Луи Армстронг (1901–1971)
Почти всю свою взрослую жизнь Армстронг провел в пути с одного выступления на другое. Спал он в безликих номерах дорожных гостиниц. Чтобы справиться со стрессом и скукой подобной жизни, великий трубач разработал замысловатый ритуал, которому следовал до и после шоу. Он старался прибыть на любое мероприятие за два часа до начала, уже полностью одетый, и проводил оставшееся время в своей гримерной, пользуя себя домашними средствами, в которые глубоко верил: глицерином и медом «для смазки труб», маалоксом от боли в желудке, а хронические трещины на губах залечивал особой мазью, изготовленной немецким тромбонистом. По окончании празднества Армстронг возвращался в гримерную и принимал друзей и поклонников, сидя в нижней рубашке с носовым платком на голове и вертя в руках трубу. Перед выступлением он ни в коем случае не обедал, но мог польститься на поздний ужин, а чаще предпочитал вернуться к себе в отель и либо попросить в номер еду из ресторана гостиницы, либо заказать доставку китайских блюд – они значились у него в главном меню сразу же после красных бобов с рисом. Затем музыкант сворачивал косячок – он открыто курил марихуану, «травку», почти ежедневно, предпочитая ее алкоголю, – и принимался за обширную корреспонденцию под музыку из двух кассетников, которые он повсюду возил за собой.

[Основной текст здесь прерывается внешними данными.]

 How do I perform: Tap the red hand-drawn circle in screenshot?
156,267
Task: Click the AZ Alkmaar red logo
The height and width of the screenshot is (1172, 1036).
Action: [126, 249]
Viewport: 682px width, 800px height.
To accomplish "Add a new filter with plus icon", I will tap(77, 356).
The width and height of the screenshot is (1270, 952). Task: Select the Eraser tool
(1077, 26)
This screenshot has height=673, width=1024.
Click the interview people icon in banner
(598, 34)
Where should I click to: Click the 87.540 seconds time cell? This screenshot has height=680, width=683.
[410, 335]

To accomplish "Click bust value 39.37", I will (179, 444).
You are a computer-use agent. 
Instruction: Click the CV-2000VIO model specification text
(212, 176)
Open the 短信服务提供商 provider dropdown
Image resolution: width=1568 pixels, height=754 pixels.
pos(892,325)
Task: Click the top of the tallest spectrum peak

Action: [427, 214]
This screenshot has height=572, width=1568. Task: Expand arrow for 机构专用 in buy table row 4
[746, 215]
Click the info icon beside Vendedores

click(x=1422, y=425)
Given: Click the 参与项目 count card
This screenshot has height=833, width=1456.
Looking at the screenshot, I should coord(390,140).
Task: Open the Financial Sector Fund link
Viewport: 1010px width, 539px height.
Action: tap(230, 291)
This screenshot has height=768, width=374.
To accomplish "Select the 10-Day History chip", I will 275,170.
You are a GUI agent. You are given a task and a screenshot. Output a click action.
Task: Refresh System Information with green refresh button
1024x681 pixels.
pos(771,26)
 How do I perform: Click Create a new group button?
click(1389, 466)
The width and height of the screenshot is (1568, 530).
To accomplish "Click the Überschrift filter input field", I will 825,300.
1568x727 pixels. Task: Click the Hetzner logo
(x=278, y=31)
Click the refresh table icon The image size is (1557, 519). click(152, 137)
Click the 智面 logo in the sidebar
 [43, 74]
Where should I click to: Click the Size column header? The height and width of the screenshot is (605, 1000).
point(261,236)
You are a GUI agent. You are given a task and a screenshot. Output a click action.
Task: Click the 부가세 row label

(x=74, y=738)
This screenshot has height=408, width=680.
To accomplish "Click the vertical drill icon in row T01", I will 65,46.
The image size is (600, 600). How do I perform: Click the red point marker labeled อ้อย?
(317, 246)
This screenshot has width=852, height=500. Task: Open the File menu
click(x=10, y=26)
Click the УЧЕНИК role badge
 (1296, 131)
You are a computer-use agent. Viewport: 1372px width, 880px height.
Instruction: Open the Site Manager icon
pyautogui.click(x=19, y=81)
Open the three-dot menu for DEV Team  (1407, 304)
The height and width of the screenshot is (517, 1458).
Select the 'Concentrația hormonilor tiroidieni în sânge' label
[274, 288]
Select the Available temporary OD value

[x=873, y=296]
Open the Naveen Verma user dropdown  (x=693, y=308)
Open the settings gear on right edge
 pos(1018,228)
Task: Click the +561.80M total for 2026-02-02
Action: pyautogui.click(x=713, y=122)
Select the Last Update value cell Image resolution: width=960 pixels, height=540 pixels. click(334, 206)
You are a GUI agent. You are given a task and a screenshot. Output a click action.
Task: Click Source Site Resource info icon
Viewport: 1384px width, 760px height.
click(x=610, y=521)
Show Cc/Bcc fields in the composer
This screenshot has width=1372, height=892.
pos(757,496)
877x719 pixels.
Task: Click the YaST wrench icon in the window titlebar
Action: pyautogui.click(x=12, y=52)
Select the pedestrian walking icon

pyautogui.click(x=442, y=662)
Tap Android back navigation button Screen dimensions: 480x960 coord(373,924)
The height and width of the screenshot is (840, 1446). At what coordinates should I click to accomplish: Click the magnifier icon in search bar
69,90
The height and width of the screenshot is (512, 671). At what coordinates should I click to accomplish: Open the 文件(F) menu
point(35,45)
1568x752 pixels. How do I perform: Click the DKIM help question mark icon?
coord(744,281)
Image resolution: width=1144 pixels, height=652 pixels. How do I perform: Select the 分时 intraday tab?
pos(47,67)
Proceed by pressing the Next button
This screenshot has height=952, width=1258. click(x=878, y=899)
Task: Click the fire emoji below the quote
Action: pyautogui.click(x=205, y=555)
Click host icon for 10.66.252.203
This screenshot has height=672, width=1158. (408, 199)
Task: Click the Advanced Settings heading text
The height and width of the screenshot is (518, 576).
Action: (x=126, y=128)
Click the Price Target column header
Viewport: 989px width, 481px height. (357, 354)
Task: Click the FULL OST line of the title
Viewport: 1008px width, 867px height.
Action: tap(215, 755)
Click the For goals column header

Вечно страдавший бессонницей, Армстронг использовал музыку словно колыбельную, однако перед отходом ко сну ему требовалось еще одно домашнее средство – Swiss Kriss, сильнодействующее слабительное на травах, изобретенное специалистом по питанию Гейлордом Хаузером в 1922-м (оно продается и поныне). Армстронг столь крепко верил в целебные свойства этого лекарства, что рекомендовал его всем друзьям и даже заказал карточку, где он сидит на унитазе под лозунгом «Оставь это все позади». Его врачей приводила в ужас эта манера заниматься самолечением, однако результат был неплохой: вечер за вечером трубач продолжал выступать на неизменно высоком уровне, и утомительные гастрольные разъезды вроде бы не сказывались на нем. Он сам признавался в интервью 1969 года:
«Это была чертовски трудная работа, парень. Я словно 20 000 лет провел в самолетах и поездах, устал до чертиков… Я никому ничего не доказывал, просто хотел играть как можно больше. Моя музыка и была моей жизнью, всегда на первом месте, но чего стоит музыка, если ты не умеешь донести ее до слушателей? Надо жить для публики, потому что ты только за этим и нужен: чтобы доставлять людям удовольствие».